Material for this task:

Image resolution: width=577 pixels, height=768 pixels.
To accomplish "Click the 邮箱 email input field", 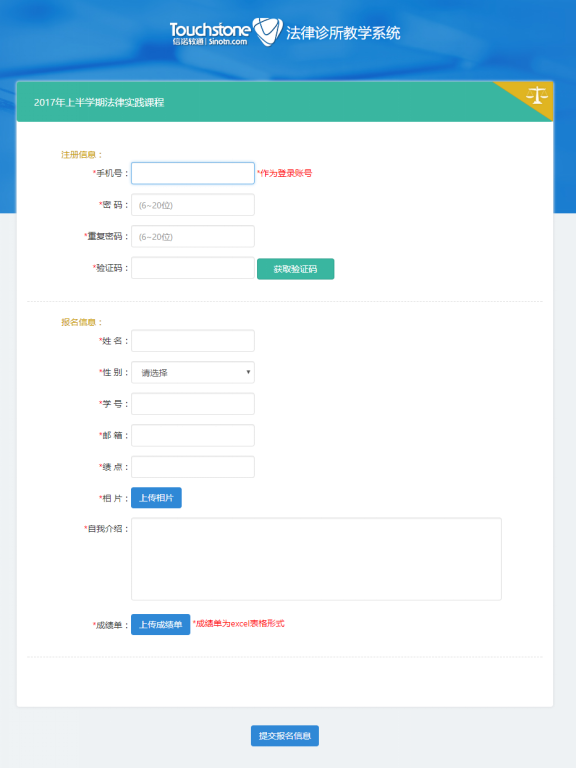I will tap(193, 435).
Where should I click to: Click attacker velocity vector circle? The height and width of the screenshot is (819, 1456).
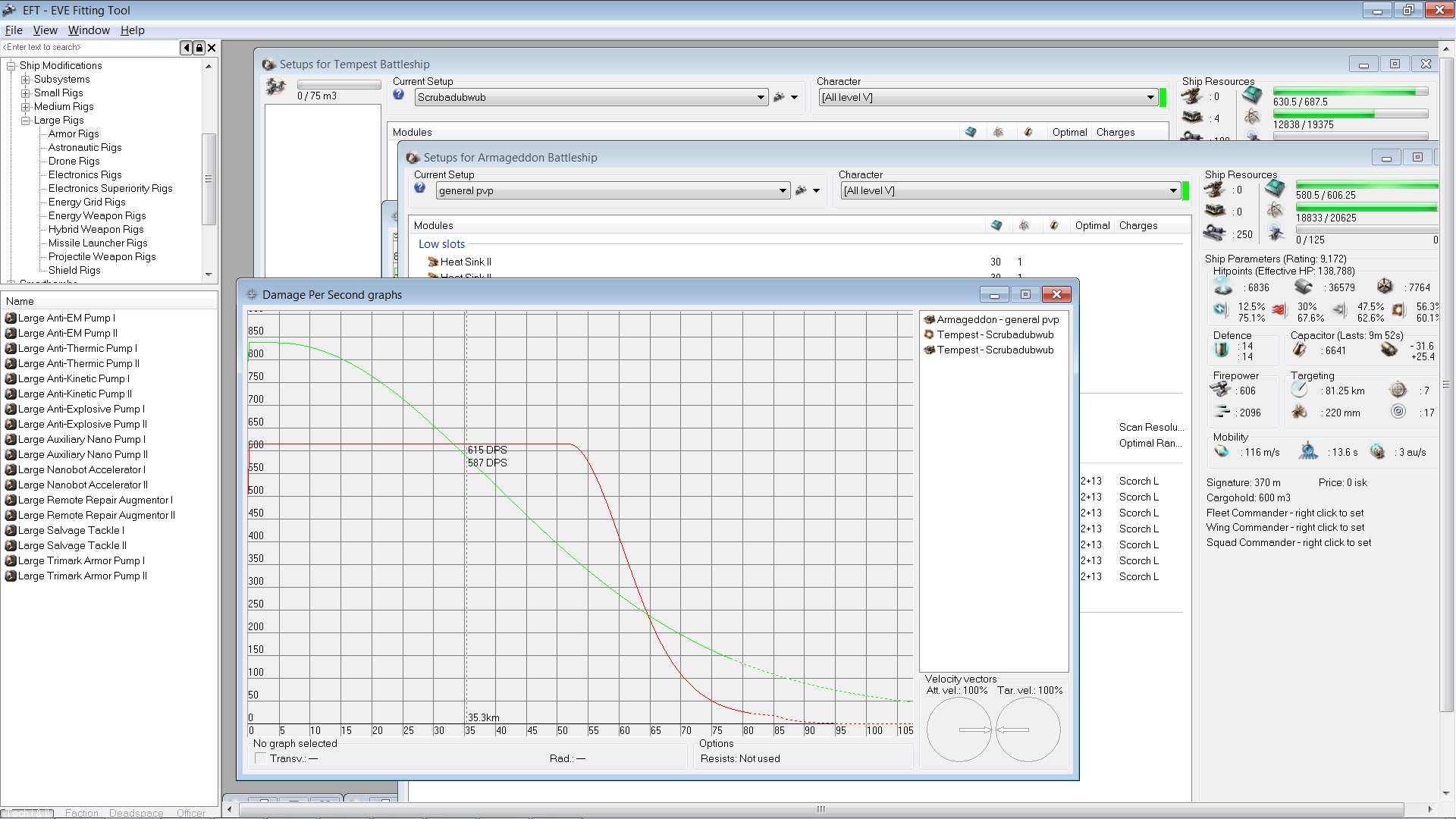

* * *

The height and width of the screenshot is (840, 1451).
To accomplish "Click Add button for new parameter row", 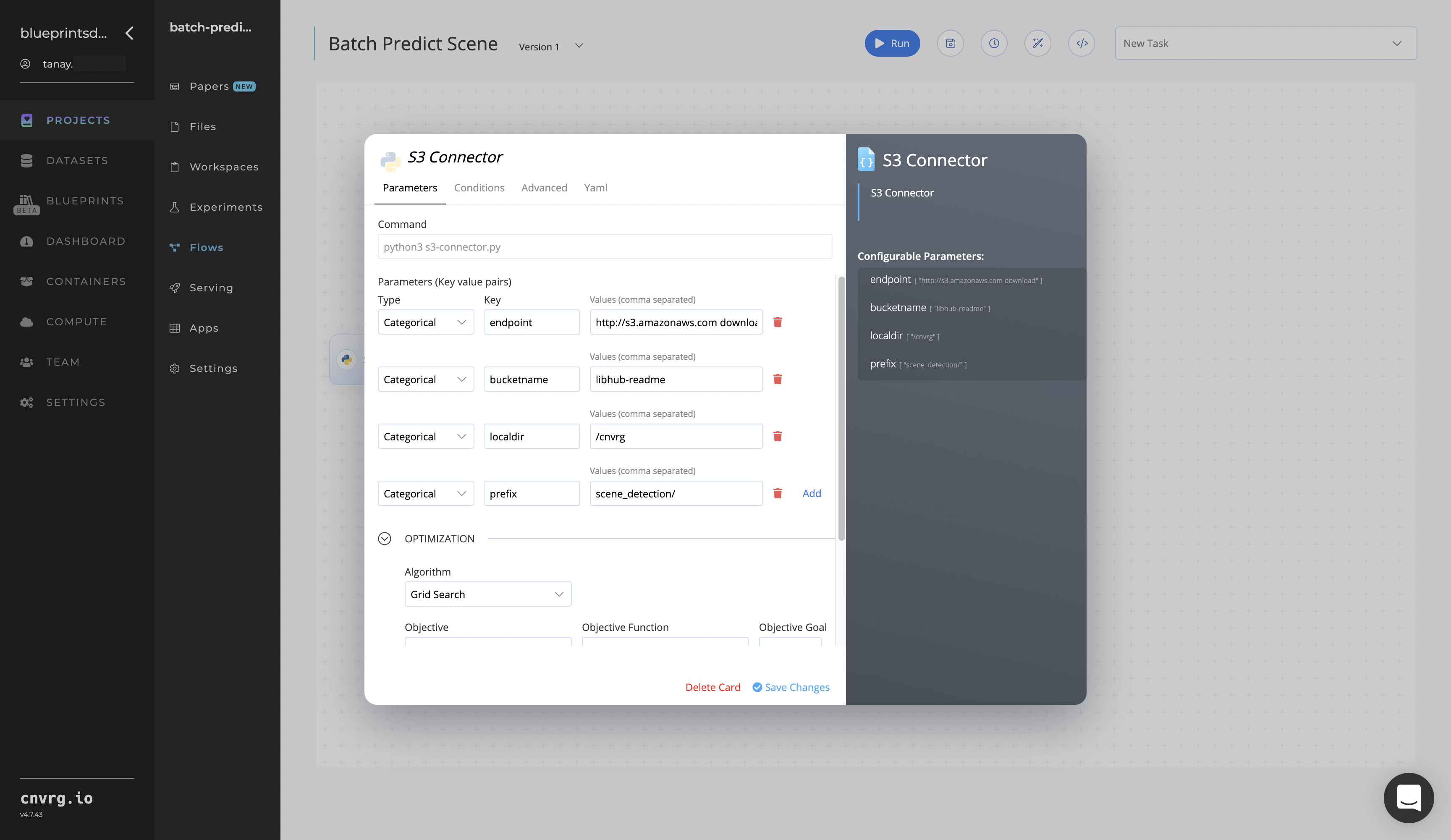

==

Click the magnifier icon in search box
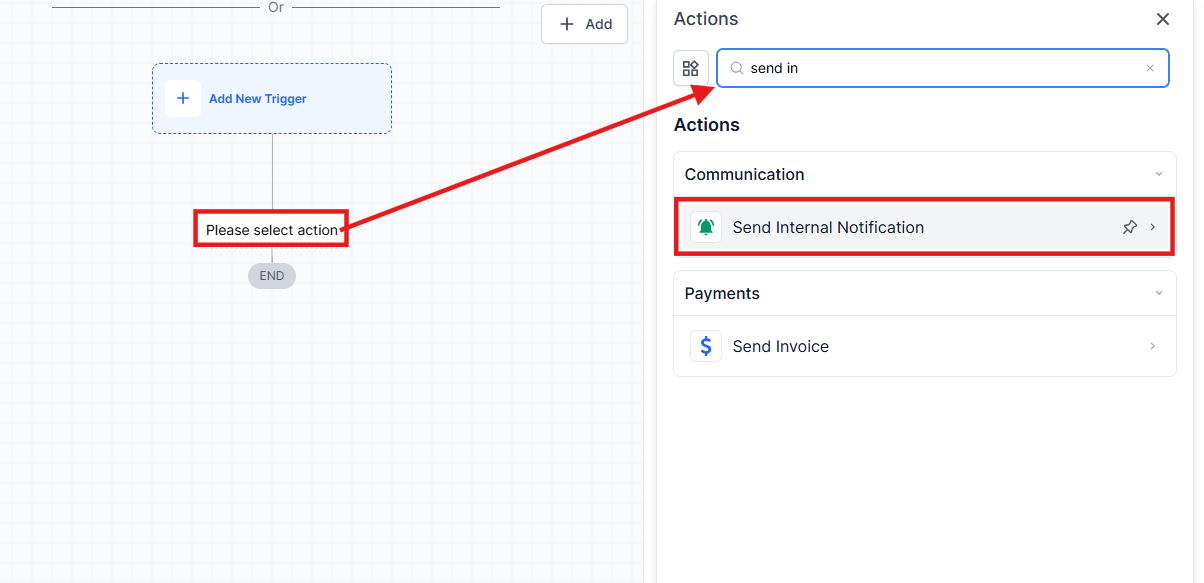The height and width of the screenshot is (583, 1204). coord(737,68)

What is asked: Reproduce the records verbatim, from the line containing "The height and width of the screenshot is (840, 1451)." up to and including the line containing "Add button for", leaving out the pictures.

Solution:
The height and width of the screenshot is (840, 1451).
To accomplish "Click Add button for new parameter row", 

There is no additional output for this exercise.